Wednesday, 3 December 2008

A kiss is but a kiss.....

I read in one of the newspapers over the weekend that houses on the site occupied by Brookside, one of the early soaps, are now worth only a few thousand pounds more than when the show's creator, Phil Redmond, purchased the site in Liverpool during the early 1980s. That's a shame and a surprise, because the show broke new ground during its time.


Photograph: Mersey Television

Brookside premiered on the launch night of Channel 4, November 2nd 1982. I remember growing up watching Brookie, as it was affectionately called by its fans, for the sheer audacity of its storylines. Amongst its highlights there was the first on-screen lesbian kiss (featuring a youthful Anna Friel, now making her way in Hollywood, and recently seen in the hit series Pushing Daisies) and a mother murdering her abusive husband, then burying the corpse beneath the garden patio. The Guardian has a good photo-montage with text, remembering key points in the show's history, which you can find here.

While East Enders took the line of glamourized pantomime, with its easily recognisable stereotypes and straightforward plots, Brookside offered a darker more threatening view of the world. For thousands of teenagers, growing up in the Thatcherite recession hit 80s, the programme provided a welcome empathy from a media which at the time addressed the needs and interests of teenagers with particular disdain and patronising disinterest.

With the exception of Channel 4 and a few strands on BBC 2, it was a barren desert for youth programming when I was growing up. Shows aimed at reflecting the interests of youth culture, like The Word (C4) and Rough Guide....(BBC2) made it possible to believe that there were people out there with whom you could connect. Remember, this was a time with no internet, mobile phones, or multi channel TV. Over at BBC 2, Janet Street-Porter, having launched the brilliant teen entertainment news strand Network 7 on Channel 4, launched Def II a self-contained selection of increasingly bizarre shows. Rapido often looked like it might have been a snapshot of a circus for fetishists. But that, of course, was part of its charm.
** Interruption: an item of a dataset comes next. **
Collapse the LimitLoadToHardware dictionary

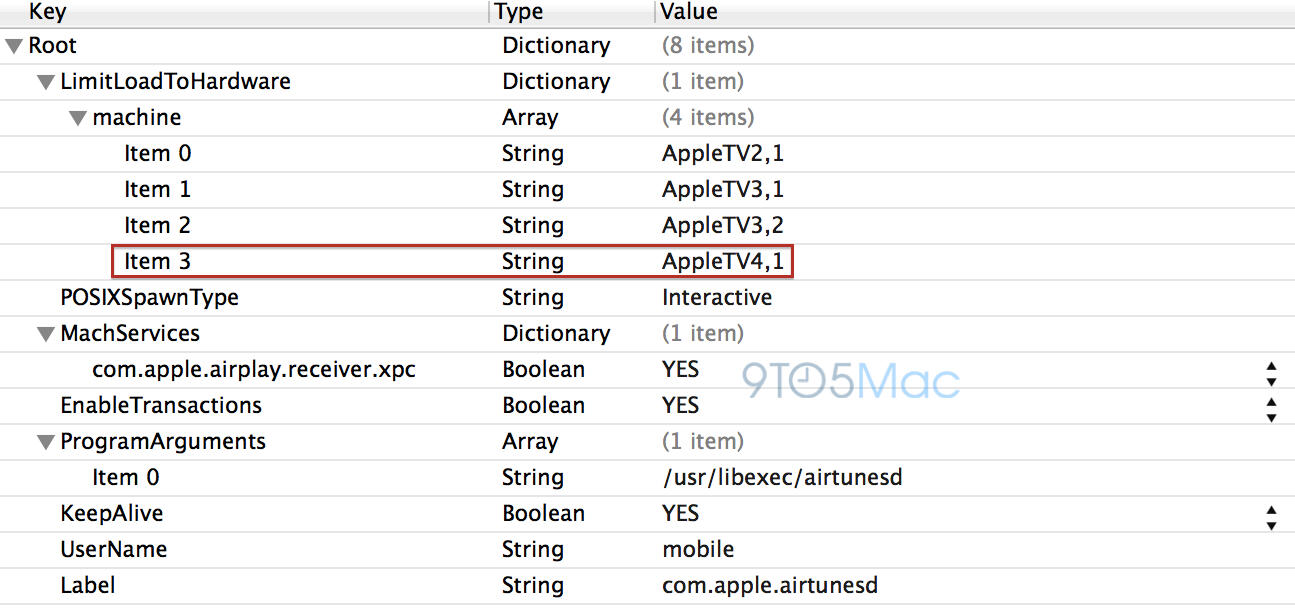pyautogui.click(x=46, y=82)
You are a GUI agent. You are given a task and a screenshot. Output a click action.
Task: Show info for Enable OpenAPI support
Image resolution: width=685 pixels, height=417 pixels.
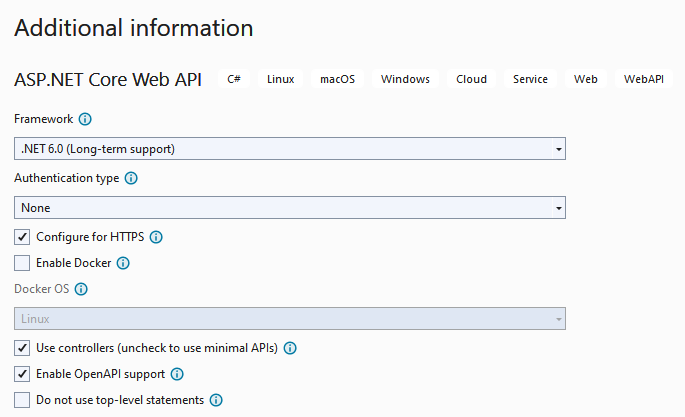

It seemed naughty, without being offensive. Incidentally, Janet Street-Porter was a guest on BBC Radio 4s Desert Island Discs last week. It's a great interview that gives plenty of background about the TV landscape of the last 25 years, and is revealing in terms of the white middle-class bias Janet had to overcome in order to succeed. Sadly, the programme isn't available online due to copyright restrictions, but you can see her song choices here:

Anyway, back to Brookside. Unlike East Enders and Coronation Street, its audience grew up, drifted away, and despite the best efforts of the show's writers, it was finally cancelled in November 2003. The point, I suppose, is that there's no accounting for audience taste in the long-term, and in a multi-channel world, catering for the here, the now, and the near future is a safer bet for many TV channels. Will this mean however, that we won't see any more long running series taking shape? Or will those that survive be the ones designed to have an air of impermanence and metamorphic change about them? I'm thinking of Lost and Heroes

It does seem like the nature of writing TV drama is changing, and for those of us in our thirties and forties, we can look back through the rose-tinted glasses of hindsight, and relish in the remembrance of a time when choice was small but the content revolutionary.



2 comments:

Dan Felstead said...

Sacha,
Thanks for the insight to British TV. Very enlightening. My version of your example was "All in the Family". For it's time, it certainly pushed the limit on race, the gay movement, religion and just about every other "tradition" that up until this time was considered sacred. On the surface, a sitcom but the underpinnings opened up a totally new genre in American TV. Keep up the good work!